-- What you are asked to do --
Would you go through the records below and copy each line with the string "price"?

Stored data:
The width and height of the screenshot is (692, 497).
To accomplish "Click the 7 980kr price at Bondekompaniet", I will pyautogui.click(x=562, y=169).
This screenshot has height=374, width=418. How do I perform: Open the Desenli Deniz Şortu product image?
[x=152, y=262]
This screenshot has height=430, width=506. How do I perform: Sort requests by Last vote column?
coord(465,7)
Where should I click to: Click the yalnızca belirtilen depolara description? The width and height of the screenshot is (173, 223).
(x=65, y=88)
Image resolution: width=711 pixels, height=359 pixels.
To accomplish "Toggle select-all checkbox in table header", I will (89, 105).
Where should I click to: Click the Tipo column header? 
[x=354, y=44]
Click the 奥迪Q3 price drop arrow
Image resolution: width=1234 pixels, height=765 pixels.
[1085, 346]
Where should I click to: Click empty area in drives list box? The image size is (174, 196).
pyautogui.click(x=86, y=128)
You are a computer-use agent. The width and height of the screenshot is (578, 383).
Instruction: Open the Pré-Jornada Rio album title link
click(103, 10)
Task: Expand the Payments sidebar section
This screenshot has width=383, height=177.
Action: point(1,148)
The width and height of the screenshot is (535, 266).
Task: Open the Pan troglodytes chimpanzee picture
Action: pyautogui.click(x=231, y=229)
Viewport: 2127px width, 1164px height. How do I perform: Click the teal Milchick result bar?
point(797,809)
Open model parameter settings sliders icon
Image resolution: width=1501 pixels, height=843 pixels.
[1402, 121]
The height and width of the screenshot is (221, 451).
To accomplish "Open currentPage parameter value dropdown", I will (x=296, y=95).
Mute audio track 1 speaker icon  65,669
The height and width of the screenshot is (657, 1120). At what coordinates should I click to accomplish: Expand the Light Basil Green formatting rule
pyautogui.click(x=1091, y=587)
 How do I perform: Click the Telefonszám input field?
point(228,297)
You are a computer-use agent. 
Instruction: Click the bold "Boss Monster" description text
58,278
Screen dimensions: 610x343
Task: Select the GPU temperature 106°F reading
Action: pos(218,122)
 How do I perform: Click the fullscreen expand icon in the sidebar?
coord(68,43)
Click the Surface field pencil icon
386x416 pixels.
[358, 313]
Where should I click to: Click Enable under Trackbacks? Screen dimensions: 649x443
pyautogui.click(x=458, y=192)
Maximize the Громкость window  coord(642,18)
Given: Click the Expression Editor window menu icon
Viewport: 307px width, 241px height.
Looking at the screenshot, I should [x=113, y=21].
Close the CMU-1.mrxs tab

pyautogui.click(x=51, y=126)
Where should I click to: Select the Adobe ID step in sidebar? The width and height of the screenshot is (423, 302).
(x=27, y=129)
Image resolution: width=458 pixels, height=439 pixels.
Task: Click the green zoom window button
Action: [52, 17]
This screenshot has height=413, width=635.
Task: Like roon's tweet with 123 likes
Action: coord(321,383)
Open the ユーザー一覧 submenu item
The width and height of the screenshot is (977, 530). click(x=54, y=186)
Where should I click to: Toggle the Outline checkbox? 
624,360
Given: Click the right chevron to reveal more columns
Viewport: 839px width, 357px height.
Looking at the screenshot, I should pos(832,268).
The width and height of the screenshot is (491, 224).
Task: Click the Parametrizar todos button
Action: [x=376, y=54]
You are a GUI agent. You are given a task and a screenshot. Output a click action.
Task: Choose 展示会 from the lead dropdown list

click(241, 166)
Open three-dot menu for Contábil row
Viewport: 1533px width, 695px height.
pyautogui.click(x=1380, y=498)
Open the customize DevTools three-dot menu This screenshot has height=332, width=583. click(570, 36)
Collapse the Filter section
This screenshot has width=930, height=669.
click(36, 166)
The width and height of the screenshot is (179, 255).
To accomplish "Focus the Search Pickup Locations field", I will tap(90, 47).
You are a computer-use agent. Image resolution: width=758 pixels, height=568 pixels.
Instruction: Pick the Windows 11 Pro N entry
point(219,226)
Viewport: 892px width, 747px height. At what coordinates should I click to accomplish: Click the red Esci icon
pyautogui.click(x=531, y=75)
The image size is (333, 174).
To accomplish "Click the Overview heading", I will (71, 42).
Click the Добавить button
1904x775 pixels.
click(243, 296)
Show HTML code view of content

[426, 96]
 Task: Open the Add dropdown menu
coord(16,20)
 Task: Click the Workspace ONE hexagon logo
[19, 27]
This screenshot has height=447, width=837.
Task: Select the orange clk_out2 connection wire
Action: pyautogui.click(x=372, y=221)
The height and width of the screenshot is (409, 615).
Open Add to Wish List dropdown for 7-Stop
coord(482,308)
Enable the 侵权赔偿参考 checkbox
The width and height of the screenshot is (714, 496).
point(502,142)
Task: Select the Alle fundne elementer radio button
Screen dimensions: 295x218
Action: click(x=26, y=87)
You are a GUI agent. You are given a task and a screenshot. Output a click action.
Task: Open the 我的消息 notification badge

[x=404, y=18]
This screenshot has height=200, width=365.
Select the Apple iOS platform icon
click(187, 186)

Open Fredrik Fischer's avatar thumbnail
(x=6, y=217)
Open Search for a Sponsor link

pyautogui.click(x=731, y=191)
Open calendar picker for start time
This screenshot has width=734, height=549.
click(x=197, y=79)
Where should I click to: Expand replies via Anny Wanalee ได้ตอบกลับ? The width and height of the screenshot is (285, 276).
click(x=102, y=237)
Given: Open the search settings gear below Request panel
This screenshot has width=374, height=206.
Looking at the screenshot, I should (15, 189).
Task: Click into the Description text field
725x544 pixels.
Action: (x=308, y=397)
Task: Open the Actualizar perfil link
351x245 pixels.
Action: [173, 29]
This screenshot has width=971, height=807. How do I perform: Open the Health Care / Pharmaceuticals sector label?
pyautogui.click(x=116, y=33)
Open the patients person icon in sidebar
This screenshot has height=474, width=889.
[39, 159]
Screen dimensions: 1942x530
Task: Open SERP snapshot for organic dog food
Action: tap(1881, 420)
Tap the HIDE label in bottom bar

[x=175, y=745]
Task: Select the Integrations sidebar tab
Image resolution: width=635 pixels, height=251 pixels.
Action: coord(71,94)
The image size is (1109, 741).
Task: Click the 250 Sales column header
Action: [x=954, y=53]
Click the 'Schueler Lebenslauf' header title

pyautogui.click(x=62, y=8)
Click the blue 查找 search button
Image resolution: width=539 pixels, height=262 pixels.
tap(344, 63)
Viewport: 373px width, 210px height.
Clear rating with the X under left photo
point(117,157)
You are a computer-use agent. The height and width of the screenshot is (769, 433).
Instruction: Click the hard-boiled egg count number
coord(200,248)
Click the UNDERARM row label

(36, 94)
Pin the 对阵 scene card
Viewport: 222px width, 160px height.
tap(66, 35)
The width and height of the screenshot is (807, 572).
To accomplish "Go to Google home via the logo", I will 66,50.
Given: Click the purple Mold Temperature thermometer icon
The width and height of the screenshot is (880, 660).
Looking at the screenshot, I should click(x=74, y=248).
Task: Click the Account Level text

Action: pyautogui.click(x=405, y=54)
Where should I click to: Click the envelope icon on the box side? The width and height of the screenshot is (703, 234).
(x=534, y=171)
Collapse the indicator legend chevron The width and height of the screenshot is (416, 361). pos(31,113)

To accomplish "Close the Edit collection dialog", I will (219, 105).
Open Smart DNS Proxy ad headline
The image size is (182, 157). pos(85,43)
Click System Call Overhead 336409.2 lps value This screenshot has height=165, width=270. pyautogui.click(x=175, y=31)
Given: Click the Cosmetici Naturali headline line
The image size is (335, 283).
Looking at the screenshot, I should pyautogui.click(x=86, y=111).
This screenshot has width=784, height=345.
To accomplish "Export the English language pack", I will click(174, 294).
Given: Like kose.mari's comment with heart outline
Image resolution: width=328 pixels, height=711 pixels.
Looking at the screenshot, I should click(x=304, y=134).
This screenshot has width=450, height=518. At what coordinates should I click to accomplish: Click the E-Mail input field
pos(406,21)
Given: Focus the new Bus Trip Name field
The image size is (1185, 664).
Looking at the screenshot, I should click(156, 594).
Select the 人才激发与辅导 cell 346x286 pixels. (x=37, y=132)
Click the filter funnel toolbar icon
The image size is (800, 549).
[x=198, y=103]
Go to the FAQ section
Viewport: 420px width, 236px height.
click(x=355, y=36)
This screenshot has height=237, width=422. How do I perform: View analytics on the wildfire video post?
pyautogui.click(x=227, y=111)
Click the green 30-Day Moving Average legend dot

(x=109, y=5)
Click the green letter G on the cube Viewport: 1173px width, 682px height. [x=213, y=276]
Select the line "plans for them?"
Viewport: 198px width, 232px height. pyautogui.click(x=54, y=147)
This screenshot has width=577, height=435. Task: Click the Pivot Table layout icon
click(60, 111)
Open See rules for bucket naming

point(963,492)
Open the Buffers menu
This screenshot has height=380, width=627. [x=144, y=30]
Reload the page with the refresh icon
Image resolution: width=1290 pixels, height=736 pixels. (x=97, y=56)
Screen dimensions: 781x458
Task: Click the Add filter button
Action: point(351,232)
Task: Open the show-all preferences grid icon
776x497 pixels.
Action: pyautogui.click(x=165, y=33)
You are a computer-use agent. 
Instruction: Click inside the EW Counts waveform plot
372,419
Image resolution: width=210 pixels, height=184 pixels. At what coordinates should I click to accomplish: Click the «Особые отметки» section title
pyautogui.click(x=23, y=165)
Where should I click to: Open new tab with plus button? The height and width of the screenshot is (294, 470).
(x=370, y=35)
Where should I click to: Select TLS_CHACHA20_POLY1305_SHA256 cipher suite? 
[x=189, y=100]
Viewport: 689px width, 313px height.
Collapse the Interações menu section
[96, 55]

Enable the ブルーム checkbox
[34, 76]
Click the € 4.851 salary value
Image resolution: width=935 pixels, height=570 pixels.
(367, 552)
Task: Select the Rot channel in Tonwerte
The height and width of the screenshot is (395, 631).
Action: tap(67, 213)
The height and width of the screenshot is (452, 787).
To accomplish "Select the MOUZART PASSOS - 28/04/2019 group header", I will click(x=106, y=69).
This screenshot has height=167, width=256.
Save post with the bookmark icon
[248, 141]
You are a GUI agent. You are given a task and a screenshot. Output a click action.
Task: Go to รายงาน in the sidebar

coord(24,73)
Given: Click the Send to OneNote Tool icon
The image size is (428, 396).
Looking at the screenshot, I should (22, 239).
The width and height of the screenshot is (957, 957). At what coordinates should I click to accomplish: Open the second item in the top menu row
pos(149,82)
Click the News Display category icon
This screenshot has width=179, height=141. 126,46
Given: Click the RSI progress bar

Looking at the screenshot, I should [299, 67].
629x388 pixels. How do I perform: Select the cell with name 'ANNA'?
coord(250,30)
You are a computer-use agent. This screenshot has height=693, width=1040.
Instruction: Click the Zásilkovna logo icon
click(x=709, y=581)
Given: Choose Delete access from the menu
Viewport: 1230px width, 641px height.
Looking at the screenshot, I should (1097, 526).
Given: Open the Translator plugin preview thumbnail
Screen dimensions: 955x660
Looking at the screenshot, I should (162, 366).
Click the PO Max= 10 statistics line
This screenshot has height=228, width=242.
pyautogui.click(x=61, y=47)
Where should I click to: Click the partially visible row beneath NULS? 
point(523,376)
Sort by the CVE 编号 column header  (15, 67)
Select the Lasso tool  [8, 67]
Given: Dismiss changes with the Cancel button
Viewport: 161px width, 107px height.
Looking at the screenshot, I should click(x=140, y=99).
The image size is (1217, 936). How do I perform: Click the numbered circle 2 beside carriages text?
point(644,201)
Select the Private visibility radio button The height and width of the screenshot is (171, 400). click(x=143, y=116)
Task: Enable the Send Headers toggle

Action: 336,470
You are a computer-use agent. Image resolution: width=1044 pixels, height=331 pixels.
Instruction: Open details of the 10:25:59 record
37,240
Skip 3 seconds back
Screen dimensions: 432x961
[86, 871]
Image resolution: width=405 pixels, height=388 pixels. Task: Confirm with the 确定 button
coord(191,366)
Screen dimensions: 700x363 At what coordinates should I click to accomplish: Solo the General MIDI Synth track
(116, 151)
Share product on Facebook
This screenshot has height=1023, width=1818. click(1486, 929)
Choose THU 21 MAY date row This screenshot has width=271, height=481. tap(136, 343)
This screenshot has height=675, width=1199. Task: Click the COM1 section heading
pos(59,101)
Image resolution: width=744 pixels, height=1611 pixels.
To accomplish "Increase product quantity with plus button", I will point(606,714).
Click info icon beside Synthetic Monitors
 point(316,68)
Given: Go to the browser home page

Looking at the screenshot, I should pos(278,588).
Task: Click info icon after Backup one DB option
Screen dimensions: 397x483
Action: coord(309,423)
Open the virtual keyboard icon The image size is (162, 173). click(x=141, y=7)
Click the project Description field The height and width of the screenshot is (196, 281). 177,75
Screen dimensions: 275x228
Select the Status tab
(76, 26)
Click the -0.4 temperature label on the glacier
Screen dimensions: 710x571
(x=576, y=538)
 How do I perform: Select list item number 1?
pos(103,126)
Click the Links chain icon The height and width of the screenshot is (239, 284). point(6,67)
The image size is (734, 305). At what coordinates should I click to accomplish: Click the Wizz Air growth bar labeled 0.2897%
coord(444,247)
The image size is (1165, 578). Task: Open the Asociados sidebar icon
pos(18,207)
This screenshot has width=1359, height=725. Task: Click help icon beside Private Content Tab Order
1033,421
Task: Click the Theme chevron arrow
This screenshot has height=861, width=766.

-- Solved exercise --
To accomplish "Click the 7 980kr price at Bondekompaniet", I will pyautogui.click(x=562, y=169).
Click the 奥迪Q3 price drop arrow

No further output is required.